*** Extract provided ***

Through these augmentation steps, the number of pure components with complete spectral information increased from 839 to 2767, substantially extending the data set available for model training. Additional details on the data augmentation from synthetic spectra are provided in the SI.
In Fig. 2, the final augmented data set covering 2767 pure components and consisting of a total of 40
838 structural groups is visualized considering the information from the 13C NMR spectrum. The analogous presentation of the data set for the respective 1H NMR-spectroscopic information is provided in Fig. S.1 in the SI.
Fig. 2a denotes the number of each of the 13 distinguished structural groups Ng (cf. Table 1) in the augmented pure-component data set, broken down to segments in the 13C NMR spectrum where their respective signals occur. It is important to note that the segmentation of the spectrum used in Fig. 2 is solely for visualization purposes but not used in the DSM, which is in contrast to our previous SVC-based approach, where spectral segmentation was required.35,36 The structural groups exhibit significant overlap in their chemical shift distributions, i.e., they are not confined to specific regions but span a wide range of the 13C NMR spectrum.
Fig. 2b gives an overview of the proportion Psyn = Nsyng/Ng of the number of structural groups Nsyng that incorporate synthetic data for either 13C, 1H, or both. Separate visualizations showing the distribution of Psyn for structural groups containing synthetic data exclusively for 13C or 1H are provided in Fig. S.2 in the SI. Overall, structural groups containing synthetic spectral data account for 11.80% of the entire data set, with 0.84% containing synthetic data for 13C and 11.14% for 1H. Most structural groups with synthetic data are concentrated in the regions below 80 ppm and between 110 and 140 ppm in the 13C NMR spectrum. This distribution likely results from the high density of various structural groups, i.e., aliphatic, cyclic, and double bound carbon groups, in these regions for organic molecules, which complicates signal differentiation and accurate assignment of chemical shifts δ1H in the crowded 1H NMR spectrum (cf. SI for details). Furthermore, augmentations with synthetic data are necessary for carbonyl ketones with signals exceeding 220 ppm, as experimental spectra do not extend to these elevated chemical shifts δ13C by default.
In the SI, we provide a detailed analysis of the influence of synthetic NMR data on the training and predictive performance of the DSM, thereby demonstrating the robustness of the model with respect to the composition of the training data.

***

-- Tasks to complete --
1) According to the NMR data set extract, what share of the entire data set do structural groups containing synthetic spectral data make up?
2) In the entries, reproduce everything from the line containing "This screenshot has width=1683, height=947." down to the line containing "click(375, 221)", replacing "wallet" with "chart" and keeping everything else the same.

*** Data provided ***

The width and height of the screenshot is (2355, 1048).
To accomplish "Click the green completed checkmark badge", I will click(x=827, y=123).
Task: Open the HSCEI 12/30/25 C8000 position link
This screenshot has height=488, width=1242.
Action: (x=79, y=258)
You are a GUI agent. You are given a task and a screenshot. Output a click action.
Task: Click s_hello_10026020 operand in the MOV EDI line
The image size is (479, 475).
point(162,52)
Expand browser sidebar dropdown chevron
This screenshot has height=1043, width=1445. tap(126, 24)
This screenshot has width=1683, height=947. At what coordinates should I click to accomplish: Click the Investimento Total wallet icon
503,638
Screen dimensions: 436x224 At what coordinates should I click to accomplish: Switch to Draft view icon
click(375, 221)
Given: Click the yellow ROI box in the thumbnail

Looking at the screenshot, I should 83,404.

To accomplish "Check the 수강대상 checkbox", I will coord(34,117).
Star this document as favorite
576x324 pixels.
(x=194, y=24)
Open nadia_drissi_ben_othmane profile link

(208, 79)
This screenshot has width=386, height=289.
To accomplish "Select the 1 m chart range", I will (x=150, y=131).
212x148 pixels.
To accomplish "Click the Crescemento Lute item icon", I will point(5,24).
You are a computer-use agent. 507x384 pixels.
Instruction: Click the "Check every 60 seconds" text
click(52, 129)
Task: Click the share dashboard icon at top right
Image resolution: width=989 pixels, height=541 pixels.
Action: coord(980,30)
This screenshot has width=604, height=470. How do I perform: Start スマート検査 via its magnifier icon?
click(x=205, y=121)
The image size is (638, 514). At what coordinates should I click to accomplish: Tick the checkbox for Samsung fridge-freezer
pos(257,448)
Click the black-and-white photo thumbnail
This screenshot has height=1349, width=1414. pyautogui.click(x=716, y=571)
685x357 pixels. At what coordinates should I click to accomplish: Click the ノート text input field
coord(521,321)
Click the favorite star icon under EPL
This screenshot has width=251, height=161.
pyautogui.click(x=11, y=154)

***

-- Responses per task --
1) 11.80%

2)
This screenshot has width=1683, height=947. At what coordinates should I click to accomplish: Click the Investimento Total chart icon
503,638
Screen dimensions: 436x224 At what coordinates should I click to accomplish: Switch to Draft view icon
click(375, 221)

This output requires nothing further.